Il faut reconnaître que si vous posez la question autour de vous, vous remarquerez que la stratégie de ces joueurs ne passe pas pour être spécialement sophistiquée. Généralement, ces joueurs sont vus comme ne connaissant qu’une seule enchère, celle du « all-in », et comme devant être chanceux pour pouvoir s’en sortir car ce ne seraient pas de fins joueurs.
Pour ce qui me concerne, c’est aussi ce que pensent les joueurs de ma façon de jouer propre quand je me trouve à une table d’Omaha pot limit.
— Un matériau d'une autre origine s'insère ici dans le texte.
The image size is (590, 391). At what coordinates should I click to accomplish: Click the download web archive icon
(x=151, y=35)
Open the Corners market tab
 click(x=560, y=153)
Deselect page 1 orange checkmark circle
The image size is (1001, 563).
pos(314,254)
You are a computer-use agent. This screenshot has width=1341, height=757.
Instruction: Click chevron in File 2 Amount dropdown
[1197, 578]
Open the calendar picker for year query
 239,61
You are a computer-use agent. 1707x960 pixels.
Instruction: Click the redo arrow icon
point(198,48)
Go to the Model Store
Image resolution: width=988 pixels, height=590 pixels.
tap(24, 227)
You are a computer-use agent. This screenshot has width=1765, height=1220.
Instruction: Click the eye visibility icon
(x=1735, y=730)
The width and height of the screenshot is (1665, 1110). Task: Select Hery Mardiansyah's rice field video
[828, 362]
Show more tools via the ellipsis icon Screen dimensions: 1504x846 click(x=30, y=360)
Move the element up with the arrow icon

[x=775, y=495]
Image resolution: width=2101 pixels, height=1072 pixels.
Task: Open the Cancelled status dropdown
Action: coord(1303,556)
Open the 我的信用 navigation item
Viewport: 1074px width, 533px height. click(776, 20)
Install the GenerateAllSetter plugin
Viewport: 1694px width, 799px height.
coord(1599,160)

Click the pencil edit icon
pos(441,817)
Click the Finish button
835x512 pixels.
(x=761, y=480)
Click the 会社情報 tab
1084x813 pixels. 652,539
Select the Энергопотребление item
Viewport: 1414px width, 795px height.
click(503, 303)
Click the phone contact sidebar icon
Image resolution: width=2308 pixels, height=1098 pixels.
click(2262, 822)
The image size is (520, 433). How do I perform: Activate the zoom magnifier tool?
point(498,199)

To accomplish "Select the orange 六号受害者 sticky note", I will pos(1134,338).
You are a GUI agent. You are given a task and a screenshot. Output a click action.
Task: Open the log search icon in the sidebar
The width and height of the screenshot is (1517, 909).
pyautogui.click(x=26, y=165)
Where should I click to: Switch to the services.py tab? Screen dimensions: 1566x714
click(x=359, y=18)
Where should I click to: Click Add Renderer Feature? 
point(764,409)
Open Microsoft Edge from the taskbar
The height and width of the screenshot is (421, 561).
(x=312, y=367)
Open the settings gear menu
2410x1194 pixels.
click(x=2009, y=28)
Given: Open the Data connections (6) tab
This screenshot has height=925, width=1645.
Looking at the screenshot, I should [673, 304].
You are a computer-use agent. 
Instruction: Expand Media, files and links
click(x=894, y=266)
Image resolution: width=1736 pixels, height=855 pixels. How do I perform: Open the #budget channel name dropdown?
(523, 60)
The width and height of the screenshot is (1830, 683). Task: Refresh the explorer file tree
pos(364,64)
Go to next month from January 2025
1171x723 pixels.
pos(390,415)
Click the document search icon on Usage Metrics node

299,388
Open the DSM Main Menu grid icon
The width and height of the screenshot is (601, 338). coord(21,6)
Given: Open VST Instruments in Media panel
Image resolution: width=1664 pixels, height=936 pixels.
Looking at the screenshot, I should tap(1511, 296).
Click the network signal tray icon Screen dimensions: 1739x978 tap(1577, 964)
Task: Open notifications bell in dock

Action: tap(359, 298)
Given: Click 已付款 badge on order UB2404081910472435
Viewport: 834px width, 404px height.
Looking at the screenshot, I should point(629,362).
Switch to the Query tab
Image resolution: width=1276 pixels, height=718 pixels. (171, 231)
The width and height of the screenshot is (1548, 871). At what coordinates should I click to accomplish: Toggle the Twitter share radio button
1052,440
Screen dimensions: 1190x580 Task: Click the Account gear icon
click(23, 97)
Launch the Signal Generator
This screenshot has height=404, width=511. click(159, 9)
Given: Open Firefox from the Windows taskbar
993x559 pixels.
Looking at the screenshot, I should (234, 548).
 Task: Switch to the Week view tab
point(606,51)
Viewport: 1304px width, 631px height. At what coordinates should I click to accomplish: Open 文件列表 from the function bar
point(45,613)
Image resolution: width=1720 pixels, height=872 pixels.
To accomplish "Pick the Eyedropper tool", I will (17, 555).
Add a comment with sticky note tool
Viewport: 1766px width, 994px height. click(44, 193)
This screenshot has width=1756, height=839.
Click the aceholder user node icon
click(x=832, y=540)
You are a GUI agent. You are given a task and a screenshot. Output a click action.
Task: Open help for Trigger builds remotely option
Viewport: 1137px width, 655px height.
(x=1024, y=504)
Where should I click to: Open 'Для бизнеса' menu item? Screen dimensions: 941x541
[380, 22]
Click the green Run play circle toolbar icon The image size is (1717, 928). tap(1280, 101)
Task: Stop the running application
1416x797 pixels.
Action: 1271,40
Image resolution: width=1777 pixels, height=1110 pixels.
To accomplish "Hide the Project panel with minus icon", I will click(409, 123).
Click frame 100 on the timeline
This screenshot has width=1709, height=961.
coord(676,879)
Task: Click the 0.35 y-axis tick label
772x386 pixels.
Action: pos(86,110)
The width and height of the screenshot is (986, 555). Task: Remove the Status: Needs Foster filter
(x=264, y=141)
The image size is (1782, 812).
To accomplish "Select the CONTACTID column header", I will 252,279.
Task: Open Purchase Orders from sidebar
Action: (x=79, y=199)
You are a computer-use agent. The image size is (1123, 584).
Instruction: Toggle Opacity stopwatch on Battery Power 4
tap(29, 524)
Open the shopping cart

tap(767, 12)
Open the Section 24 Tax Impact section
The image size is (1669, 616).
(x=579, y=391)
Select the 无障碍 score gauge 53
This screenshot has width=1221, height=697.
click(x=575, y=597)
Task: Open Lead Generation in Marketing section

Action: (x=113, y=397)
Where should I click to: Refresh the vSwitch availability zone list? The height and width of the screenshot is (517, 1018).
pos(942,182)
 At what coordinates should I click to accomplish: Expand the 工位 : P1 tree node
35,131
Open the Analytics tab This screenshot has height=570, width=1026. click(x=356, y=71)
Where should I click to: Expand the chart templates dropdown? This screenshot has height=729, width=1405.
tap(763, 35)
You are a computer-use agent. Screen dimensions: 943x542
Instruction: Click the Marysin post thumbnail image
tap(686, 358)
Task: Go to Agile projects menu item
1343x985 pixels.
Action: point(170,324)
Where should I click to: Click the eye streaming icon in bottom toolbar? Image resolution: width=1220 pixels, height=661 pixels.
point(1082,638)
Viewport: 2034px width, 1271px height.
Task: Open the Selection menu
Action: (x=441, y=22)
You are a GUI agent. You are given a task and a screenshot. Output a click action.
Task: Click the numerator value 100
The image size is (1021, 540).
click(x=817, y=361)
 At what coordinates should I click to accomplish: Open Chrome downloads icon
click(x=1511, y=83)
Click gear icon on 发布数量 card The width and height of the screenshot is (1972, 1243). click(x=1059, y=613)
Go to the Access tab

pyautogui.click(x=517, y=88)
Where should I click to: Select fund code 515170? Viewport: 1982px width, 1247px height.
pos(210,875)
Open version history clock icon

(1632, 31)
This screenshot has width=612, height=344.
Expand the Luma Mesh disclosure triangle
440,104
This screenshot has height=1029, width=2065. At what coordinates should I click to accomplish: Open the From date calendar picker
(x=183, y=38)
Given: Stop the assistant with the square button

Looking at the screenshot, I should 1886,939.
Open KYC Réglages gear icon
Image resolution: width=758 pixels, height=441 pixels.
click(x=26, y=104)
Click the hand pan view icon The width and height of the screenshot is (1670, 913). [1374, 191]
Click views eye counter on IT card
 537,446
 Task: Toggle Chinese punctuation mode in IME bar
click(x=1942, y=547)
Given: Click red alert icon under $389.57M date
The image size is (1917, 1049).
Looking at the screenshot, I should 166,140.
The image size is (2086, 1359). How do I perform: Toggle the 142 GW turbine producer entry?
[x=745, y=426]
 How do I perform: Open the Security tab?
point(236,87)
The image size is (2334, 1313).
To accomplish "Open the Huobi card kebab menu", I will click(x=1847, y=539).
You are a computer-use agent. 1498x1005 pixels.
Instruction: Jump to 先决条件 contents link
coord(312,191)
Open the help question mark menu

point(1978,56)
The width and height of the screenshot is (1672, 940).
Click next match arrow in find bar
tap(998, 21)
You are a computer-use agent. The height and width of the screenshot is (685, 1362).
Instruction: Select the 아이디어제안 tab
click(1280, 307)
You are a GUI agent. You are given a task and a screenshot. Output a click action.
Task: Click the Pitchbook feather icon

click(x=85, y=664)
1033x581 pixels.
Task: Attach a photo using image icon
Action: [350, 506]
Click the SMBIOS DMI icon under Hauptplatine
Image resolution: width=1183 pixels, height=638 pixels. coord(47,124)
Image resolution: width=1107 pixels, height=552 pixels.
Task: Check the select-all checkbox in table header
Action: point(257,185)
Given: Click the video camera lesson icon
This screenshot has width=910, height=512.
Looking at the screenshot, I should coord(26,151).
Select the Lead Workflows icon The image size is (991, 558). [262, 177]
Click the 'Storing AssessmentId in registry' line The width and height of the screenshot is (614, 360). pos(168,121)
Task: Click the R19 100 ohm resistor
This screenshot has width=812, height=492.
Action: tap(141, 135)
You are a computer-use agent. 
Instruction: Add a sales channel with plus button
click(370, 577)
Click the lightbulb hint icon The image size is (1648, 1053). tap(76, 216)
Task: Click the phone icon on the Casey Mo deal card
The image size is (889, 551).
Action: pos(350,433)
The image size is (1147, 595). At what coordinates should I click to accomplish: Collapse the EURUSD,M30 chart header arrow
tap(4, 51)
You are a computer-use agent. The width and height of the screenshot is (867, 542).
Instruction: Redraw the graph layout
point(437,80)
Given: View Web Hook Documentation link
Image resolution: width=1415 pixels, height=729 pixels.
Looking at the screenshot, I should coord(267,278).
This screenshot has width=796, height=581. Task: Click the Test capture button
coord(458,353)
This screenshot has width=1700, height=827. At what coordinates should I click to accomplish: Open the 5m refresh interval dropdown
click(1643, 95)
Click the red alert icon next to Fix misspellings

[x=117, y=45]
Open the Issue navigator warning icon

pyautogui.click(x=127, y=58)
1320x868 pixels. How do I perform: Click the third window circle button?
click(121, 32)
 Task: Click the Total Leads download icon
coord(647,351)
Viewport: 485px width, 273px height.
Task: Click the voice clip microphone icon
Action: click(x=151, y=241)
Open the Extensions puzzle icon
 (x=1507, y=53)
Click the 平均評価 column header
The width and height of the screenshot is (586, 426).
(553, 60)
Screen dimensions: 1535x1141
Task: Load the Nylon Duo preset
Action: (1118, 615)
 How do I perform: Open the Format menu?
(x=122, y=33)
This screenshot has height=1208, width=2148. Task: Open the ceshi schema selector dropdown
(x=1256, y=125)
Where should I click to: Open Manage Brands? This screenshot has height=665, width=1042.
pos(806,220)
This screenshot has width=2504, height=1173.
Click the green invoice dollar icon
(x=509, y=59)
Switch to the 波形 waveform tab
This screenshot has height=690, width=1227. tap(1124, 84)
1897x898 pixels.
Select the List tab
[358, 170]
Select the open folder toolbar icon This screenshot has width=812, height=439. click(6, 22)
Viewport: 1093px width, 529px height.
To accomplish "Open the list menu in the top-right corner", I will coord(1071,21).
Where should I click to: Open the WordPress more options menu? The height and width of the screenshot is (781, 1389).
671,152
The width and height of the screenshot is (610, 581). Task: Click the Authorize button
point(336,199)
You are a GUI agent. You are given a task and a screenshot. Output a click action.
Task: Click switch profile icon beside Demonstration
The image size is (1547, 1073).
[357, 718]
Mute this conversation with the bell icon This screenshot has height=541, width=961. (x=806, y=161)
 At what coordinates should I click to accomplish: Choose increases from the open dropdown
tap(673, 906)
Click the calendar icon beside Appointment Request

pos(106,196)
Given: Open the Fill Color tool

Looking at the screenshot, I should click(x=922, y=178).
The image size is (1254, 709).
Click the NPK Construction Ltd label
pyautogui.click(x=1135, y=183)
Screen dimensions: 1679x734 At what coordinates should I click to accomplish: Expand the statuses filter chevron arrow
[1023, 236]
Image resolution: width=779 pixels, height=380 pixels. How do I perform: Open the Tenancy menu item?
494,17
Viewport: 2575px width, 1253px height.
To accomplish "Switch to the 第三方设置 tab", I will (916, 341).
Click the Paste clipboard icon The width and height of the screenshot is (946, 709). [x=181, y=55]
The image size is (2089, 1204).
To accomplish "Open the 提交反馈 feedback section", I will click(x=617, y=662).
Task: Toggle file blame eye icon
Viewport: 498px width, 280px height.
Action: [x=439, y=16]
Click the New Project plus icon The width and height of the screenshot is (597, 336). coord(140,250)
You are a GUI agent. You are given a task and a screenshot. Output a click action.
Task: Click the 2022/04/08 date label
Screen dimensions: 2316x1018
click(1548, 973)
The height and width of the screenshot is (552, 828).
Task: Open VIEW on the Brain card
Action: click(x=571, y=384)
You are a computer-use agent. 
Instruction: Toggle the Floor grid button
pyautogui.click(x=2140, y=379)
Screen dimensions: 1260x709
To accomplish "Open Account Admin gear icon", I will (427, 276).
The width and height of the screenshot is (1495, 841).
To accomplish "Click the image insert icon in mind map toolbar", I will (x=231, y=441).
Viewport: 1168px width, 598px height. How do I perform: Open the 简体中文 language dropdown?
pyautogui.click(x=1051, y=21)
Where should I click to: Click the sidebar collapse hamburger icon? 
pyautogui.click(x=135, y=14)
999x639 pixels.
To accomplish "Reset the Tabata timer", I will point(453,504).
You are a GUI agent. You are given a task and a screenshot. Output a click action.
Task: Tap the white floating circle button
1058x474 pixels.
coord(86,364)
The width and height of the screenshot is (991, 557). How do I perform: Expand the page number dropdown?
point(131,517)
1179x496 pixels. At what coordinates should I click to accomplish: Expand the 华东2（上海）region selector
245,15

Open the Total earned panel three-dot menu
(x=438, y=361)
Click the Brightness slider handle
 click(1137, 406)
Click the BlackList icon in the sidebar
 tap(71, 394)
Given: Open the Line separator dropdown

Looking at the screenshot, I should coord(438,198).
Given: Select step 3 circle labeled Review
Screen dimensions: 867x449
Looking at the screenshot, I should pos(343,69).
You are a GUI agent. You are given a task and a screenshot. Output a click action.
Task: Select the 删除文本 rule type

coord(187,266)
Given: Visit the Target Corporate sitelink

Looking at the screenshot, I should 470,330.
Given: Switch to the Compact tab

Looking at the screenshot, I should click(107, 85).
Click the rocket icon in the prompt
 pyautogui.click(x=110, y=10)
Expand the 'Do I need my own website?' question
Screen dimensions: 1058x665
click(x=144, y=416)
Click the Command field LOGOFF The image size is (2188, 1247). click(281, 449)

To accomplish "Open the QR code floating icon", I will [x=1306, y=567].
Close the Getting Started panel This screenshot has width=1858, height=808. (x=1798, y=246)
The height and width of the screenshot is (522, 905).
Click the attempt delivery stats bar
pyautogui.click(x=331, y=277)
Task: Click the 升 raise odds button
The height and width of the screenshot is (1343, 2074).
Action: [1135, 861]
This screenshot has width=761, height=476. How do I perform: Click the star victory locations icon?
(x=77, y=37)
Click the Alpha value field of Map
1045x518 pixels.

Mes adversaires estiment depuis des années qu’une part de stratégie gagnante (garder un petit tapis, sous-jouer mes belles mains pour laisser les agressifs faire le boulot, garder des suiveurs en milieu de parole et surrelancer all-in avant le flop ou au flop) n’a rien à voir avec le « vrai » poker et que les bons joueurs ne jouent jamais comme cela. Après tout, les gens qui jouent bien sont supposés essayer de couvrir tous les joueurs de la table avec leur tapis de façon à les casser d’un coup en relançant à fond, par exemple en semi-bluffant.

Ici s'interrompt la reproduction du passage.